Bile acids are steroid acids found predominantly in the bile of mammals. The bile acid conjugate tauroursodeoxycholic acid (TUDCA) is a neuroprotective agent in different animal models of stroke and neurological diseases. However, the anti-inflammatory properties of TUDCA in the central nervous system (CNS) remain unknown.

METHODS

The acute neuroinflammation model of intracerebroventricular (icv) injection with bacterial lipopolysaccharide (LPS) in C57BL/6 adult mice was used herein. Immunoreactivity against Iba-1, GFAP, and VCAM-1 was measured in coronal sections in the mice hippocampus. Primary cultures of microglial cells and astrocytes were obtained from neonatal Wistar rats. Glial cells were treated with proinflammatory stimuli to determine the effect of TUDCA on nitrite production and activation of inducible enzyme nitric oxide synthase (iNOS) and NFκB luciferase reporters. We studied the effect of TUDCA on transcriptional induction of iNOS and monocyte chemotactic protein-1 (MCP-1) mRNA as well as induction of protein expression and phosphorylation of different proteins from the NFκB pathway.

RESULTS

TUDCA specifically reduces microglial reactivity in the hippocampus of mice treated by icv injection of LPS. TUDCA treatment reduced the production of nitrites by microglial cells and astrocytes induced by proinflammatory stimuli that led to transcriptional and translational diminution of the iNOS. This effect might be due to inhibition of the NFκB pathway, activated by proinflammatory stimuli.
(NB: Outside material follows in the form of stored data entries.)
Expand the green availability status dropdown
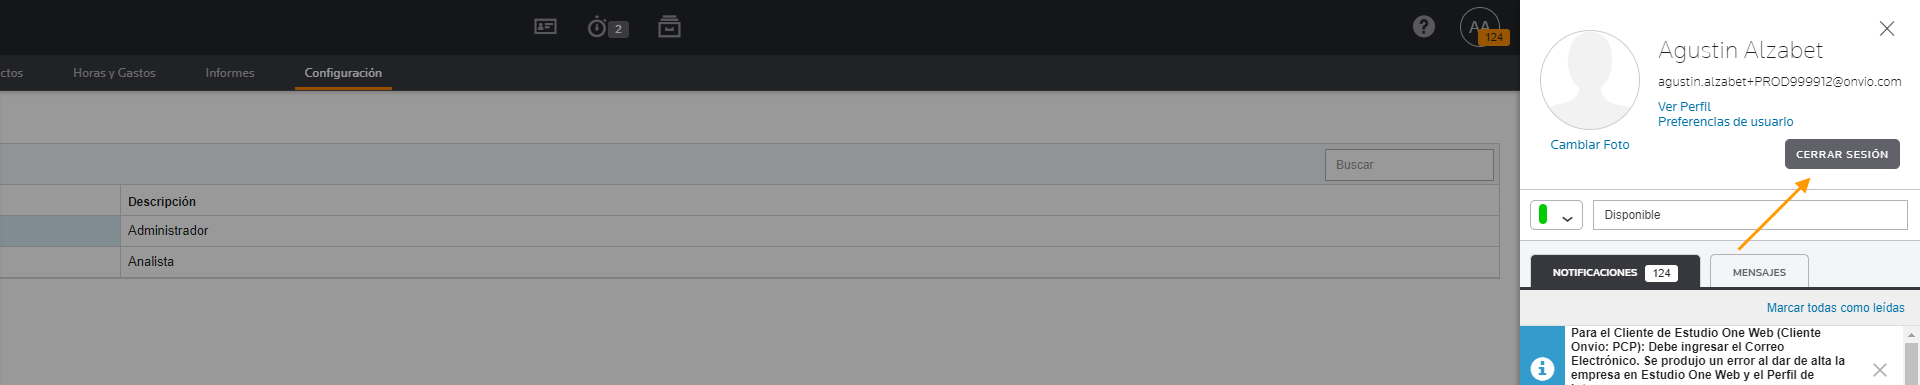[x=1556, y=215]
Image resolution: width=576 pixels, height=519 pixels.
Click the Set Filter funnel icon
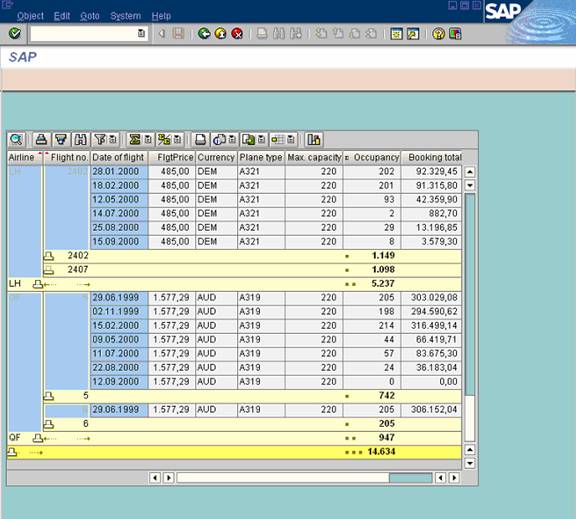point(100,140)
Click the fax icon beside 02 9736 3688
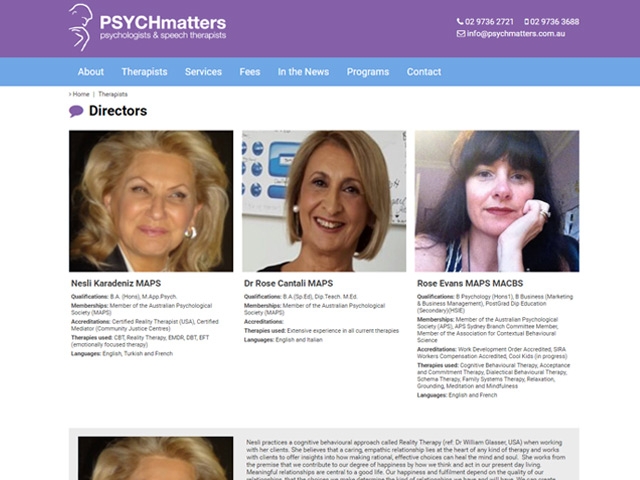This screenshot has width=640, height=480. tap(527, 22)
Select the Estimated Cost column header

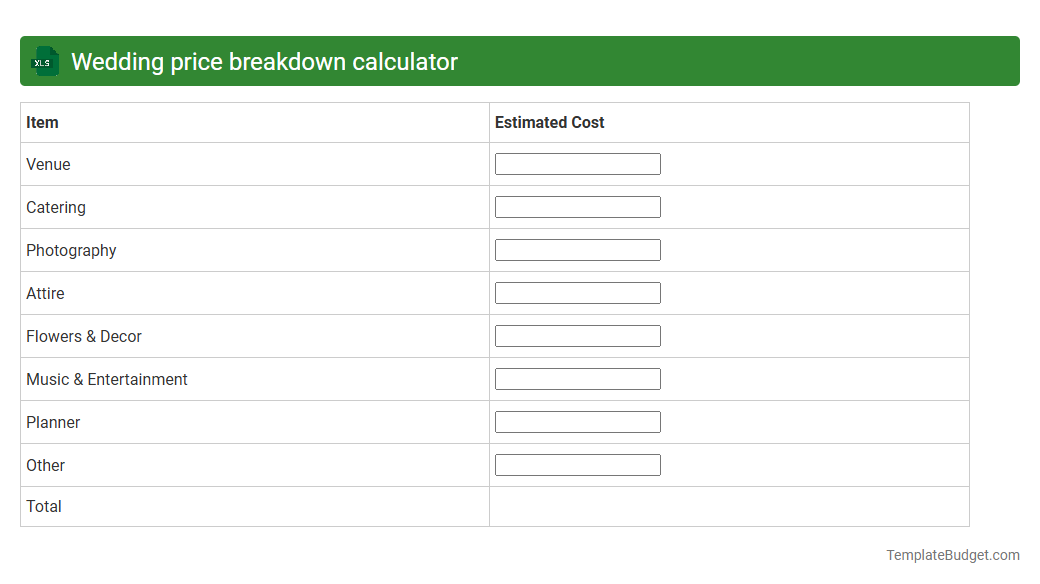(x=549, y=122)
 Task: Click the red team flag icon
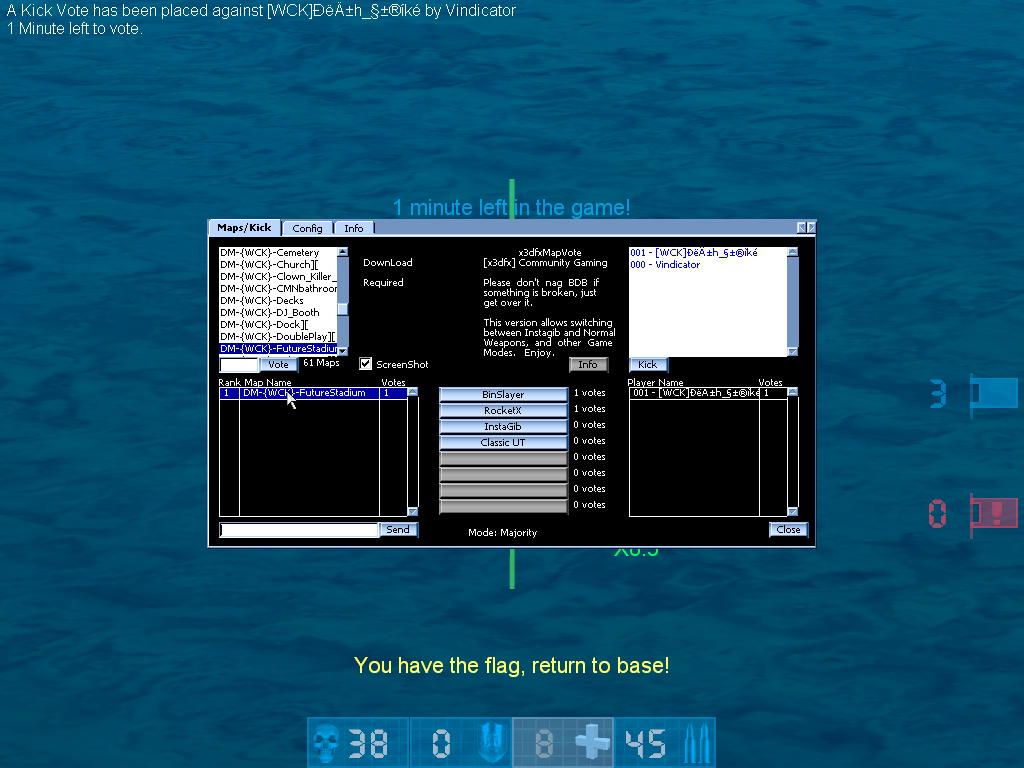coord(992,514)
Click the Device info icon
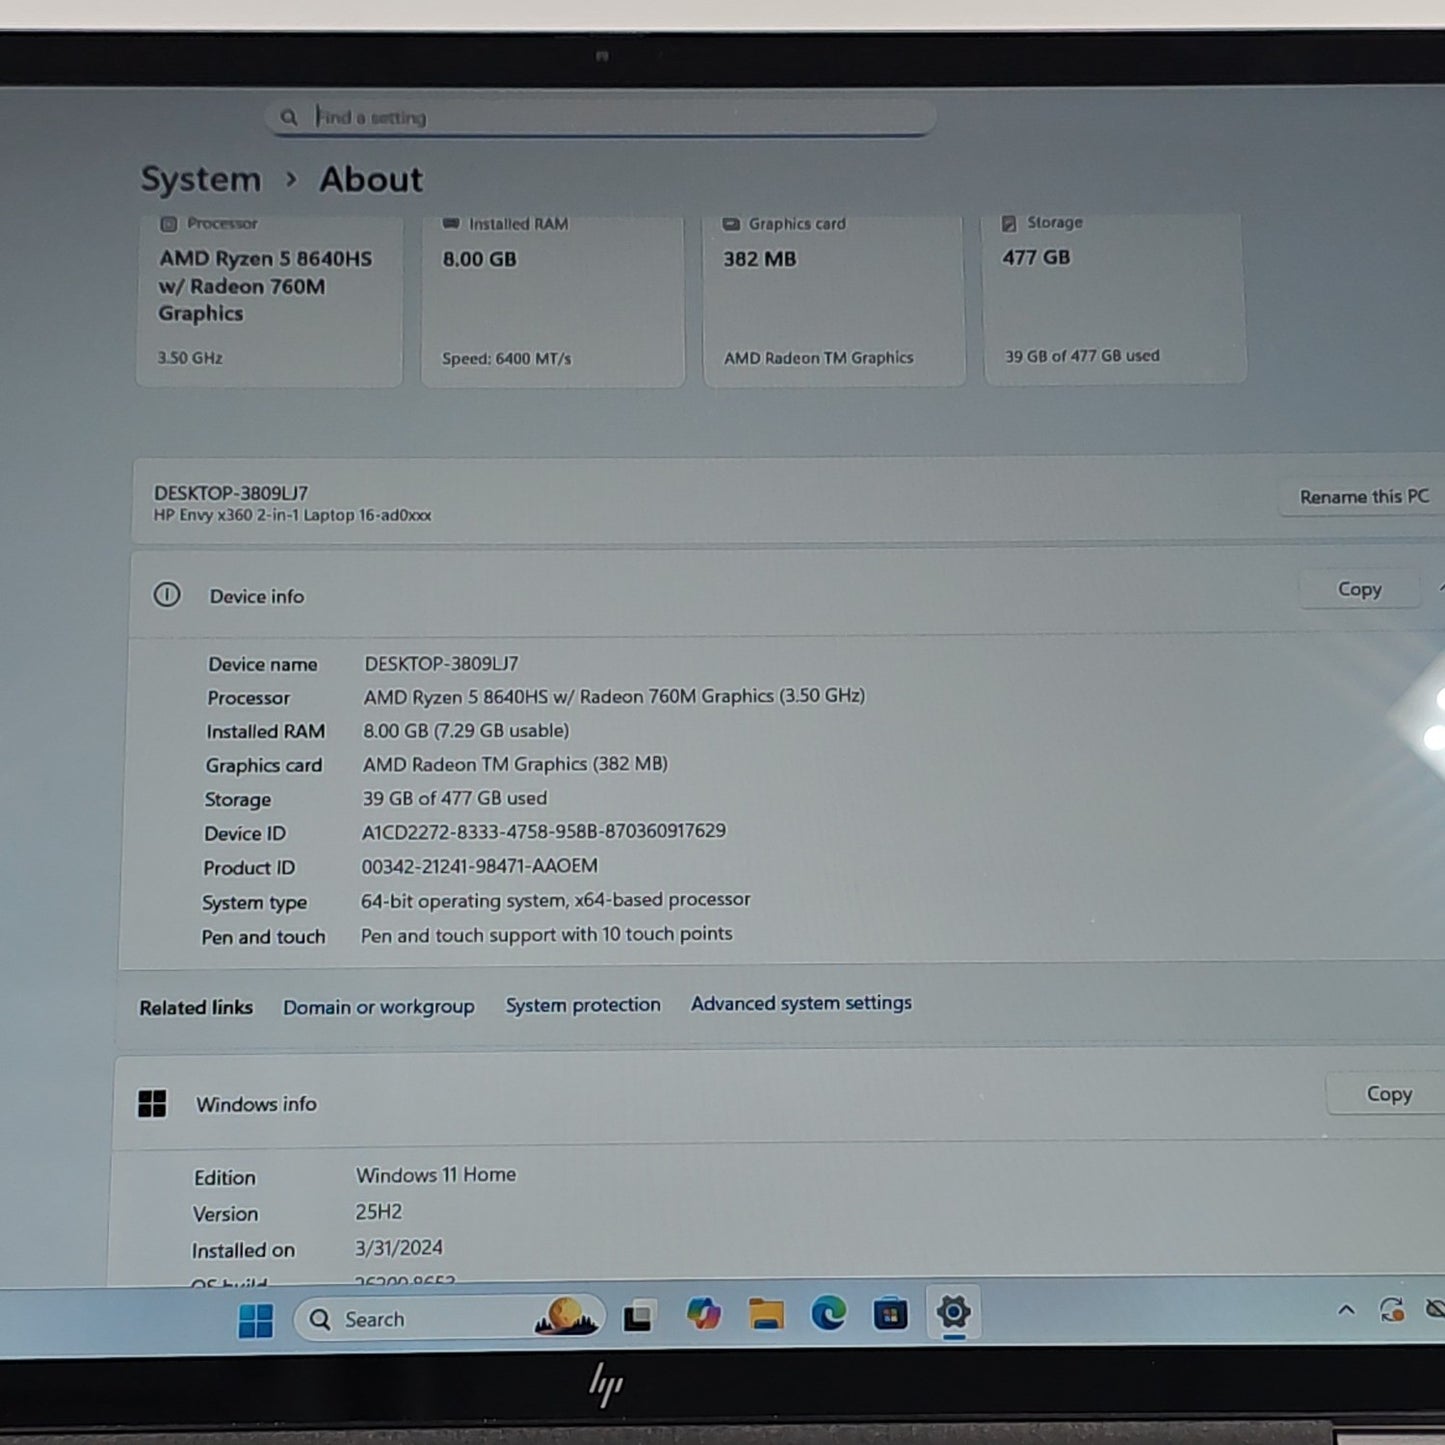The width and height of the screenshot is (1445, 1445). click(x=167, y=595)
TUDCA decreased in vitro microglial migration induced by both IFN-γ and astrocytes treated with LPS plus IFN-γ. TUDCA inhibition of MCP-1 expression induced by proinflammatory stimuli could be in part responsible for this effect. VCAM-1 inmunoreactivity in the hippocampus of animals treated by icv LPS was reduced by TUDCA treatment, compared to animals treated with LPS alone.

CONCLUSIONS

We show a triple anti-inflammatory effect of TUDCA on glial cells: i) reduced glial cell activation, ii) reduced microglial cell migratory capacity, and iii) reduced expression of chemoattractants (e.g., MCP-1) and vascular adhesion proteins (e.g., VCAM-1) required for microglial migration and blood monocyte invasion to the CNS inflammation site. Our results present a novel TUDCA anti-inflammatory mechanism, with therapeutic implications for inflammatory CNS diseases.